Alors avant de te donner la recette de mes liégeois passion (je te jure, dans les jours qui viennent, je te la donne) on va reprendre un peu de sérieux, juste le temps d’un billet.

J’ai vécu ce sentiment trois fois cette semaine, je ne peux pas compter exactement combien de fois la semaine précédente, et encore la semaine précédente, et tous ces mois écoulés. Ce soir sur la page facebook de La Maman du P’tit Pois (www.facebook.com/permalink.php?story_fbid=795709023788763&id=209481219078216) les commentaires me motivent à écrire. Car j’ai pris la bonne résolution de ne plus intervenir en ce qui concerne l’éducation non-violente, la fessée, l’allaitement long, le maternage proximal et tous ces trucs de bobo laxiste ailleurs que sur mes espaces, afin de préserver mon temps, mon énergie et surtout ma santé mentale. Bref.

Hier, je vais acheter le pain avec ma fille. Tranquilles, on se balade dans la rue piétonne. Il y a un magasin de tissu, celui où je vais toujours acheter mes coupons quand j’en ai besoin. Devant la porte il y a une sorte de bac en ferraille où la vendeuse dépose toujours des coupons de fin de série, des chutes, des tissus bradés…tout est en vrac, l’idée c’est d’y plonger les mains, toucher, remuer, chercher la perle à petit prix.

Hier, en passant devant la boutique, c’était un enfant qui remuait ses mains dans la panière, qui touchait les tissus. « Ho il est doux celui-là », venait-il de dire à sa petite soeur. « Bon tu viens on y va ». C’était son père, pas loin derrière, ou plutôt devant, apparemment pas très enchanté à l’idée d’attendre que son fils ait fini son opération. Visiblement captivé par son exploration le petit, je dirais 6 ou 7 ans, n’a pas obtempéré sur l’instant.

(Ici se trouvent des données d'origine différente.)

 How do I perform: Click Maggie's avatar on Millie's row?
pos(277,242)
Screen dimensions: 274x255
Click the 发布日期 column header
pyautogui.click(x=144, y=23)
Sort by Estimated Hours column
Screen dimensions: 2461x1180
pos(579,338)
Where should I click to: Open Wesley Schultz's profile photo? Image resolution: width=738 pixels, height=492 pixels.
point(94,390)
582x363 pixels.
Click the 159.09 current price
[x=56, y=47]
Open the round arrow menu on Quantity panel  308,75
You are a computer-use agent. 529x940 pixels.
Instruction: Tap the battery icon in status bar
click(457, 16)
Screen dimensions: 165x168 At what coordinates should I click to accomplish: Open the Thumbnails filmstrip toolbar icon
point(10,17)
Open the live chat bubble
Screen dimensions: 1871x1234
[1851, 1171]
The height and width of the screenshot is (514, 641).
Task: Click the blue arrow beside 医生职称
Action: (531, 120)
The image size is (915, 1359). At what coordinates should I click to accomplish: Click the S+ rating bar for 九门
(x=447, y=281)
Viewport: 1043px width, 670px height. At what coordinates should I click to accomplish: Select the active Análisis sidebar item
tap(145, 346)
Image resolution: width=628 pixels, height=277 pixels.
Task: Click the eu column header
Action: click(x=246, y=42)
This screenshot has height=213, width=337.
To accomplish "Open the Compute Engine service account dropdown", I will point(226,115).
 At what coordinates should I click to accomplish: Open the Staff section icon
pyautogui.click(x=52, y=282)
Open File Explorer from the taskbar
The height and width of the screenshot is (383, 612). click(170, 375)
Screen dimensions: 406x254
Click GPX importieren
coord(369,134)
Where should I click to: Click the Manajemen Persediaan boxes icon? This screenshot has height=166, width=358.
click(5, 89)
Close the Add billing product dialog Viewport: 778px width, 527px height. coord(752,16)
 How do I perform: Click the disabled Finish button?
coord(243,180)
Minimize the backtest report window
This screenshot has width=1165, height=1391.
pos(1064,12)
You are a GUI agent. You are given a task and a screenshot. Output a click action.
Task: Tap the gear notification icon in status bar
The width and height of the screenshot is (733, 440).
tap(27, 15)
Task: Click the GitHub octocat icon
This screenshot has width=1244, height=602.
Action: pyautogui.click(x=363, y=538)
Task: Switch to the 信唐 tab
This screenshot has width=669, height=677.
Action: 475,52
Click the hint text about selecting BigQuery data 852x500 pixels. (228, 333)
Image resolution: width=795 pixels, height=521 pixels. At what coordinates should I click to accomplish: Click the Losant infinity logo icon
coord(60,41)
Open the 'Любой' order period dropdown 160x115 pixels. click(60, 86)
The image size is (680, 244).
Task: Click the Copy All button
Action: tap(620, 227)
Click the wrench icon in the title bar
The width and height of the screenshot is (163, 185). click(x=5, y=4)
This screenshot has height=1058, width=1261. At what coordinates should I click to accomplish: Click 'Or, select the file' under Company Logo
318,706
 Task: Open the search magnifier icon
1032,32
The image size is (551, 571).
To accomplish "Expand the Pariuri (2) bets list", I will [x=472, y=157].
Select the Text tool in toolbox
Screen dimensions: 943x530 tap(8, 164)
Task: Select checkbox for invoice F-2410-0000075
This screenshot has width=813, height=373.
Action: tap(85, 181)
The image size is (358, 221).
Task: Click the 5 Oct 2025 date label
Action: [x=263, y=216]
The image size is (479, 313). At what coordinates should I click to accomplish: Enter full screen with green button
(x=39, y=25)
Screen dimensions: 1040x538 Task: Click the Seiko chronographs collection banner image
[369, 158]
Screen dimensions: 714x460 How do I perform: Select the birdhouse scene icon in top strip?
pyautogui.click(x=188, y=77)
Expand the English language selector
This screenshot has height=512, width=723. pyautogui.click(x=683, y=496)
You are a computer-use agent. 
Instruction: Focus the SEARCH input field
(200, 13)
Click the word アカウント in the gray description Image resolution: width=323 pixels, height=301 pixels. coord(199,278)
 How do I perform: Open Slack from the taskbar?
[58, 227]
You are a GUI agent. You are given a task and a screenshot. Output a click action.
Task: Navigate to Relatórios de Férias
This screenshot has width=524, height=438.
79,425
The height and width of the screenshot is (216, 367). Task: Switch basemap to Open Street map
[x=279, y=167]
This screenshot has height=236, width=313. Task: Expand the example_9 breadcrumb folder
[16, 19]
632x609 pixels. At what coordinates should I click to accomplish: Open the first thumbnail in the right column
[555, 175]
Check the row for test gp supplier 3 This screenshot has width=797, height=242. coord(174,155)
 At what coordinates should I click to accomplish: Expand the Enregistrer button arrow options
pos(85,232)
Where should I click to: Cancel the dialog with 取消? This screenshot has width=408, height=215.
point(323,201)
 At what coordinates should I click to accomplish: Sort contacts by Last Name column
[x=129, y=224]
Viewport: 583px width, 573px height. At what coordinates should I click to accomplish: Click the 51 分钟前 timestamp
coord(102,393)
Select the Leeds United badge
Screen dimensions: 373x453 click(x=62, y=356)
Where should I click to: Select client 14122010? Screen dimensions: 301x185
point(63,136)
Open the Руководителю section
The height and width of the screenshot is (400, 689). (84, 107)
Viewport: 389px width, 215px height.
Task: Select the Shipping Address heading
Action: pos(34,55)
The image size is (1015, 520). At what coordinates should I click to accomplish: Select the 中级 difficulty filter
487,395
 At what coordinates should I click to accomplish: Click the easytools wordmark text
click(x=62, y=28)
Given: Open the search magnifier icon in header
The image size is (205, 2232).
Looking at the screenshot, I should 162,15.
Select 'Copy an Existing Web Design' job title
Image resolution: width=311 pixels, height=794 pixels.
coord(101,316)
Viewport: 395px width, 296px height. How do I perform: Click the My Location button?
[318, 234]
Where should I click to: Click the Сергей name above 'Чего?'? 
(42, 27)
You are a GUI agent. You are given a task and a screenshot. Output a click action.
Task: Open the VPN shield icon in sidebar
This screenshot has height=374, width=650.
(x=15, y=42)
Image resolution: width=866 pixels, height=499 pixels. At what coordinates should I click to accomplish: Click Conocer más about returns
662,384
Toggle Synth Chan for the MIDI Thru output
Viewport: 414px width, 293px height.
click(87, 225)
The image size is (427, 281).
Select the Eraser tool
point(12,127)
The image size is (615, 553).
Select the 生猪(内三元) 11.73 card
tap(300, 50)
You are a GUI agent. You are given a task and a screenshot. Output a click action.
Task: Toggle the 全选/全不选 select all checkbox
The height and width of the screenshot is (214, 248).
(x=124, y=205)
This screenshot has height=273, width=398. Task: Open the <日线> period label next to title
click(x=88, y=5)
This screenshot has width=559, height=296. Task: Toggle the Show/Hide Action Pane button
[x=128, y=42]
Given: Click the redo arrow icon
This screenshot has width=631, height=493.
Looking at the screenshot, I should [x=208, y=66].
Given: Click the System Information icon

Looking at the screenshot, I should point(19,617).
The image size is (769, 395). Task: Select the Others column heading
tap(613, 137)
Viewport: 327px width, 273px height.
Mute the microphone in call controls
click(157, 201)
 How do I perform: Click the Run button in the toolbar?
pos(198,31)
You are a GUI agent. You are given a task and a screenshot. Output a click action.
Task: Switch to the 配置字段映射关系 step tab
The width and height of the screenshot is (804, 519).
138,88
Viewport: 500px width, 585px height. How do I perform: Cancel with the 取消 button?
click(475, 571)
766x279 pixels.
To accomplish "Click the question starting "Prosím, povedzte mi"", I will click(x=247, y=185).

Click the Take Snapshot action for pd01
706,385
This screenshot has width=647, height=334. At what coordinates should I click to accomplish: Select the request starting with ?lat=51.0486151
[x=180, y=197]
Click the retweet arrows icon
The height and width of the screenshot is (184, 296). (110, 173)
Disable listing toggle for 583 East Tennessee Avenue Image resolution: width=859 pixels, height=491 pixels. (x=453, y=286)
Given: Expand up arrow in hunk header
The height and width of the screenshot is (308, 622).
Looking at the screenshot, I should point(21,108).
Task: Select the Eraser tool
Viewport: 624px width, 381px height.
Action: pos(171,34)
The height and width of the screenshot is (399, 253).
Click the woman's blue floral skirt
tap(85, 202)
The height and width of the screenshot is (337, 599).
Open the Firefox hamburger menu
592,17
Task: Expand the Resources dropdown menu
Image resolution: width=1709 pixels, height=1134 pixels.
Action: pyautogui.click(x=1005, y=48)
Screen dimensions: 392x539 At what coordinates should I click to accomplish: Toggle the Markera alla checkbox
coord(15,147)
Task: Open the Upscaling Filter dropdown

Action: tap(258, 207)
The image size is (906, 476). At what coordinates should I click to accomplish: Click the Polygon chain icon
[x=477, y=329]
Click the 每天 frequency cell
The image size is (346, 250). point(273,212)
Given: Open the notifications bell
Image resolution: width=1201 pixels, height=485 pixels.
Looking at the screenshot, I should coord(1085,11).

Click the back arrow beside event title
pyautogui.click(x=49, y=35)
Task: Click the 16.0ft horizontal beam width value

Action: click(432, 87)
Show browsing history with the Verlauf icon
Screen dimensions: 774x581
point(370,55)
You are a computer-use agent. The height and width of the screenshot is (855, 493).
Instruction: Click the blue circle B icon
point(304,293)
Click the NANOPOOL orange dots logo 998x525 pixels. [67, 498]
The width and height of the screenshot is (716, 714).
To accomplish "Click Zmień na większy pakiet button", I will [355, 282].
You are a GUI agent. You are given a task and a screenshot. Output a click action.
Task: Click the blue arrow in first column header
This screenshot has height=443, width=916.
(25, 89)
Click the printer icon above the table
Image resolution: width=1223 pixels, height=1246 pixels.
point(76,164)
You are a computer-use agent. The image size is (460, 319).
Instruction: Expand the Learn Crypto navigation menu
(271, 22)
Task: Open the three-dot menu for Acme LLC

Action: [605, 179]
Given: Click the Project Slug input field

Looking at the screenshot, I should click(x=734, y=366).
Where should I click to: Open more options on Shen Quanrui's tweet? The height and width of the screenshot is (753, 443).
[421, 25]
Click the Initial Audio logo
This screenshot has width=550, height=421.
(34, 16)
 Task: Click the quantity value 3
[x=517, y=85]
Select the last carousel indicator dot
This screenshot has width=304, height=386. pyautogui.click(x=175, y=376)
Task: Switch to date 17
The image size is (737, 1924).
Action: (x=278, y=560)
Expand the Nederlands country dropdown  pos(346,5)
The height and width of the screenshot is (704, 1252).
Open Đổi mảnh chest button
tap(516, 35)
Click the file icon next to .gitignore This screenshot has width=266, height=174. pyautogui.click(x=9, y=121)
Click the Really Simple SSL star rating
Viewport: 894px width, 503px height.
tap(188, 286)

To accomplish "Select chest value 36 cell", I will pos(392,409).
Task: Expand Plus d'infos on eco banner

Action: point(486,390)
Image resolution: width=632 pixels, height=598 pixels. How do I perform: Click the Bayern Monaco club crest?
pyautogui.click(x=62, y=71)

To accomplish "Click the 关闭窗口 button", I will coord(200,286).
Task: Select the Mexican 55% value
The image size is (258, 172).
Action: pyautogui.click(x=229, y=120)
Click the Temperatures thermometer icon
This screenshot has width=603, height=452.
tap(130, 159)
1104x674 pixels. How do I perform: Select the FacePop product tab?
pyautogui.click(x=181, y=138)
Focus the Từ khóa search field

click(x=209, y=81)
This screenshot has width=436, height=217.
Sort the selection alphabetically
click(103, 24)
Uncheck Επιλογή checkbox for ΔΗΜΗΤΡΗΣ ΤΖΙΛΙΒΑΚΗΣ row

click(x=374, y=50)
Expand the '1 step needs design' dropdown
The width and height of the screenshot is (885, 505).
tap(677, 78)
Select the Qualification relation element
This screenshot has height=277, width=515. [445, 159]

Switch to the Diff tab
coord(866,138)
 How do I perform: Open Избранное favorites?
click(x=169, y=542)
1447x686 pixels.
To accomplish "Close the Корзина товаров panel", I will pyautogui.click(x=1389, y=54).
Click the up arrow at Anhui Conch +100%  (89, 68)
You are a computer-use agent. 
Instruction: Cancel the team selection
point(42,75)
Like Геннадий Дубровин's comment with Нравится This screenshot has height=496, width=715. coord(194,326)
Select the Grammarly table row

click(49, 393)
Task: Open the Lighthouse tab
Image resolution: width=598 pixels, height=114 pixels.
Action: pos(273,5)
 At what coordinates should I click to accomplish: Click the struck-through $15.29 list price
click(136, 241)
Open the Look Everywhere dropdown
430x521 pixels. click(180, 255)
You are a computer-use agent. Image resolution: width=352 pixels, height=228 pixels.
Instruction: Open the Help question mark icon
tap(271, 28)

Deuxième fois. « Hé, on y va! ». « Oui attends je… » Le petit ne finira pas sa phrase. Le père saisit l’oreille vite fait bien fait et tire l’enfant vers lui. « Je t’ai dit qu’on y allait! ».

Il y a une dizaine de personnes dans un rayon de 5 mètres. L’enfant pleure très fort. « Aie tu m’as fait mal! » – « Tu n’as qu’à obéir ».

Il y a une dizaine de personnes dans un rayon de 5 mètres, et pas une n’a bougé. Si cet homme avait frappé un chien, il y aurait eu des réflexions. Si cet homme avait giflé sa femme, certains se seraient interposés. Si cet homme avait agressé verbalement une vieille dame, d’autres auraient encore réagi. Cet homme a violenté son enfant, et personne n’a rien dit.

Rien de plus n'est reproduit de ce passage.